The one we saw on Sat. was the same company but they didn't have any monkeys, camels, ponys, or tigers. It was still really neat, but it had much more of a modern theme to it. One of the clowns even had an ipod.
Overall, we had a great time. :)

Friday, June 4, 2010

A Night Out to the Ballet.....


Last night Ashlie and I attended the ballet at the Manship theatre in down town Baton Rouge. It was so amazing! It was beautiful!!! I had a blast! Ashlie and I were talking about how much we enjoy attending events at the Manship! It's such a nice theatre! The Playmakers are performing Sleeping Beauty this month there as well and I mentioned it to CJ, and we might try and take all the kids! Sounds like a blast!!!
After the ballet we went over to Schlitz and Giggles and had a couple of laughs, a drink and some pizza (I only ate the toppings because of my diet.)
It was so much fun and I love my girl nights like that!
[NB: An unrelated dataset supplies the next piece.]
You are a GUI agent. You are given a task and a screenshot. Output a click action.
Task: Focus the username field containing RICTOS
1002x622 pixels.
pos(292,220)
I am so thankful for wonderful friends!!!

Thursday, June 3, 2010

The D Word!

A very dear friend of mine is having a really tough time. Her and her husband are talking about divorce. That just breaks my heart! Not only do I love them both and their child.... I hurt for them. I hate to see anyone hurting like I know Divorce hurts people.
When my parents got a divorce it hurt my sister and I so very much, not to mention my parents. They hurt for so long after the separation. I hate to see anyone go through this or even talk about it. I am going to do everything in my power to try and be supportive, regardless what the final decision ends up being...... I hope they will work it out.